The Iraq War is a raging storm of blood and violence, the Service is fighting for its survival on and off the battlefield, and an Iranian diplomat in Paris reaches out to a retired spy.
Enter Owen Roberts, a young, idealistic spy who joins the Service after 9/11 to make a difference. After a tour in Baghdad, he is assigned to an off-the-books operation that plans to steal the Iranian diplomat from underneath the Agency's nose and bring glory to the Service.
During his first year on the street, Owen gets in over his head as he tries to recruit the hard-drinking Iranian lothario and capture a Hezbollah terrorist. It's a tough task for a young officer, where things never work out how they should, and where innocence is always the first thing to go. Owen discovers that the Schoolhouse has taught him how to be a spy, but not about the hard lessons that come afterward. It is the street that provides the answers to the big lessons in life: lessons about loyalty, betrayal, and courage, and about friends who are enemies and enemies who are friends.

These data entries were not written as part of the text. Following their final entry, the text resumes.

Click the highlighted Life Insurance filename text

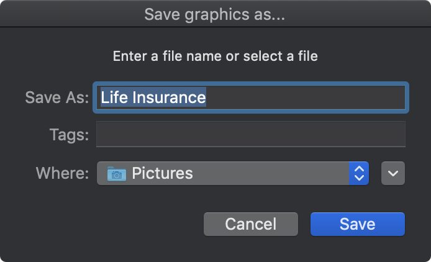tap(153, 97)
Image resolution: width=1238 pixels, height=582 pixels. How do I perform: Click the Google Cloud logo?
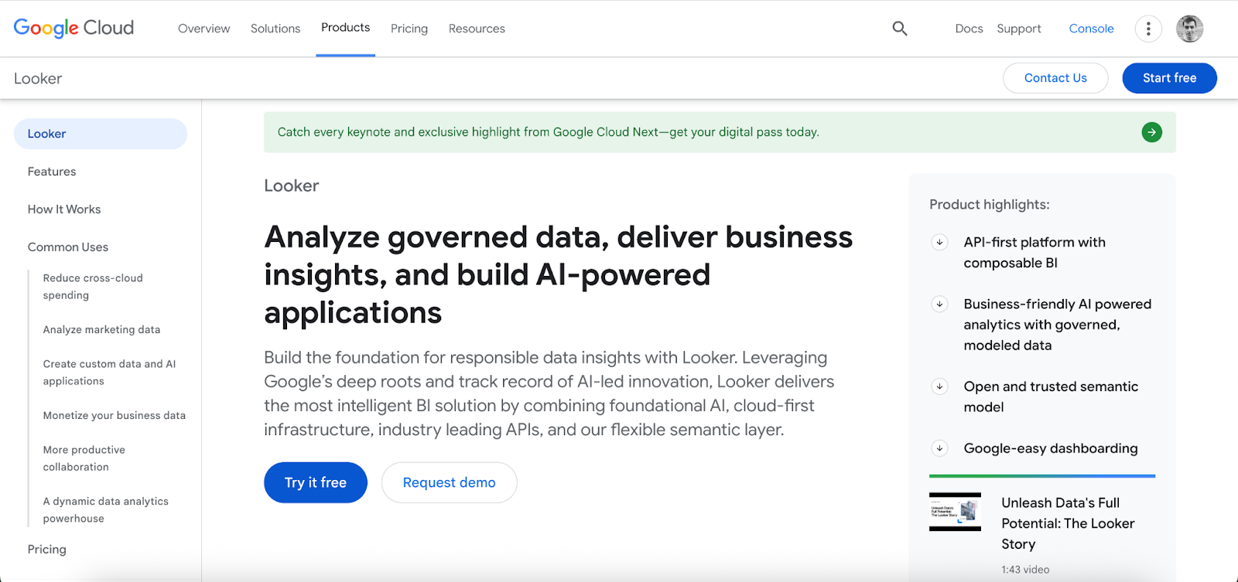[x=74, y=29]
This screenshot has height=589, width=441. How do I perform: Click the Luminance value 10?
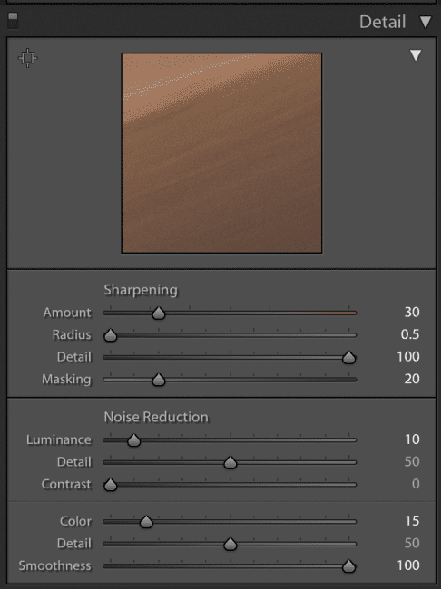[412, 439]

In Richard Snyder's debut spy thriller, we learn that The Clandestine Education of Owen Roberts is a tale of self-discovery. But it's more than just one man's story; it's about the grand arc of espionage, how history never lets go of the present, how the injustices and demons of the past are always with us, lurking beneath the surface, ready to pull us down into the darkness. Along the way, we see Owen's humor, cynicism, and boyish wonderment as he fights in the bare-knuckled arena of espionage. Owen and his comrades and enemies operate in a sphere of deceit and self-delusion, creating paths of destruction wherever they go. No one is ever safe in this world.